Brown Dwarf - Spitzer
NOAA-18, the newest in a long line of weather and environmental satellites, launched May 20, 2005.

By orbiting close to Earth (NOAA-18 is only 870 km above the ground), these “low-Earth orbit” satellites provide a detailed view of the weather. The other type of weather satellite, “geosynchronous,” orbits much farther out at 35,786 km. At that altitude, geosynchronous satellites can keep a constant watch on whole continents, but without the kind of detail that NOAA-18 can provide. In particular, low-Earth orbiting satellites have the ability to use microwave radiometers to measure temperature and moisture in the atmosphere—two key measurements used for weather prediction that, for technical reasons, cannot be sensed by distant geosynchronous satellites.

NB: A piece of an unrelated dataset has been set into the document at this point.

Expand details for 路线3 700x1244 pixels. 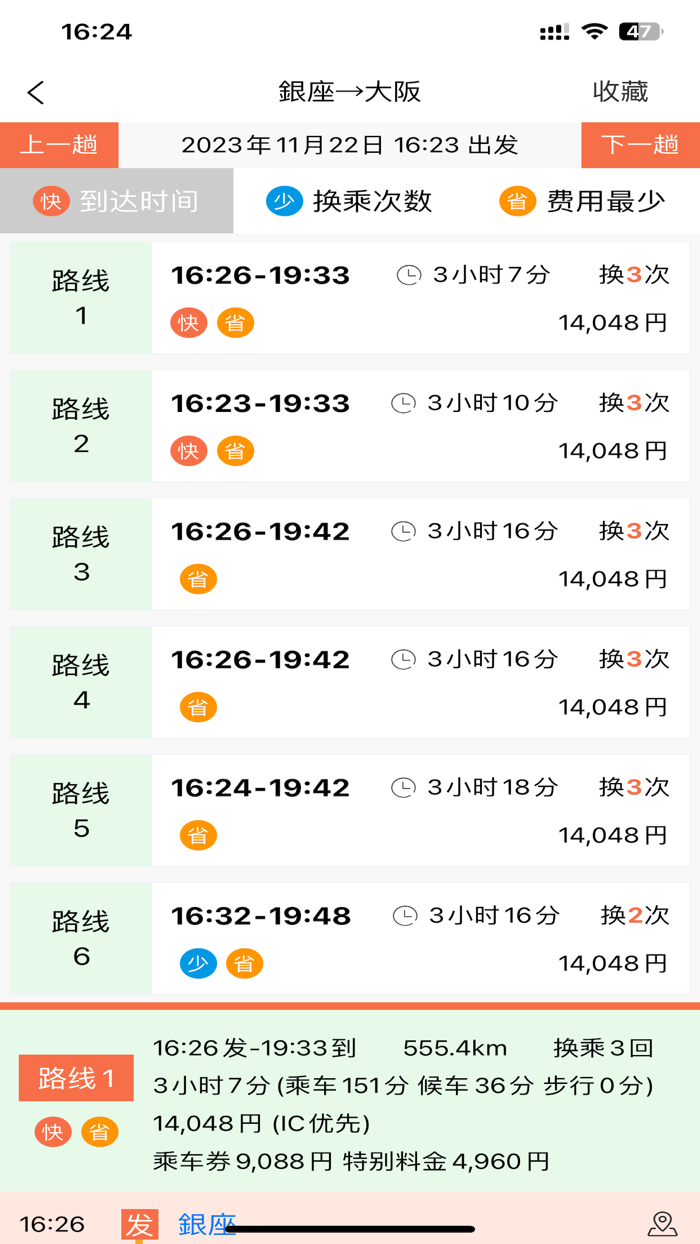400,554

With NOAA-18 successfully placed in orbit, the 45-year legacy of high-tech weather forecasts that we're accustomed to will go on. Find out more about NOAA-18 and the history of polar-orbiting weather satellites at http://goespoes.gsfc.nasa.gov/poes. For kids and anyone else curious about the concept, the difference between polar and geosynchronous orbits is explained at http://spaceplace.nasa.gov/en/kids/goes/goes_poes_orbits.shtml .

This article was provided by the Jet Propulsion Laboratory, California Institute of Technology, under a contract with the National Aeronautics and Space Administration.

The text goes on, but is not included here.